Aquella noche de viernes del 14 de abril, hace 161 años, un actor de fama irregular, John Wilkes Booth, le quitó la vida al decimosexto presidente de los Estados Unidos: el hombre que había conducido a su país al final de la Guerra de Secesión —Norte contra Sur, 1861 a 1865—, el conflicto más sangriento de la historia estadounidense, con cientos de miles de muertos y un país entero marcado por cicatrices que tardarían generaciones en cerrar.
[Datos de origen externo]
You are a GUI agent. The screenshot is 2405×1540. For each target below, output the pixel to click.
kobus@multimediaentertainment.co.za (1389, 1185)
Días antes, el general Robert E. Lee había rendido su ejército ante su par, el general Ulysses S. Grant, en la pequeña localidad de Appomattox. El gesto selló el derrumbe militar de la Confederación y el triunfo de la Unión. Y se abrió así una nueva etapa: el inicio del proceso que llevaría a la libertad legal de millones de esclavos, consagrada meses después en la Decimotercera Enmienda a la Constitución.
Entonces, se resquebrajó la economía del Sur, sostenida durante décadas por los campos de algodón, llenos de espinas y manos negras esclavas que trabajaban de sol a sol. El sistema que había enriquecido a plantadores y comerciantes comenzó a caerse a pedazos. La Confederación fracasó en su intento de romper el país. La Unión sobrevivió.
La Guerra Civil estadounidense había comenzado en abril de 1861, con el ataque confederado a Fort Sumter. Durante cuatro años, el conflicto se extendió por campos, ríos y ciudades, dejando un rastro de muerte y destrucción. La Unión, liderada por Lincoln y favorecida por su capacidad industrial y demográfica, fue imponiéndose lentamente, batalla tras batalla.
Cuando las armas callaron en abril de 1865, el país respiró con alivio. Pero la paz era frágil, reciente.
Y entonces llegó el disparo.
Un campesino autodidacta
Abraham Lincoln había nacido el 12 de febrero de 1809 en una cabaña de troncos cerca de Hodgenville, una zona rural de Kentucky. Era hijo de colonos modestos en una frontera dura, áspera, donde la supervivencia era un trabajo cotidiano.
Solo asistió a la escuela de manera esporádica. Se calcula que, en total, recibió menos de un año de educación formal.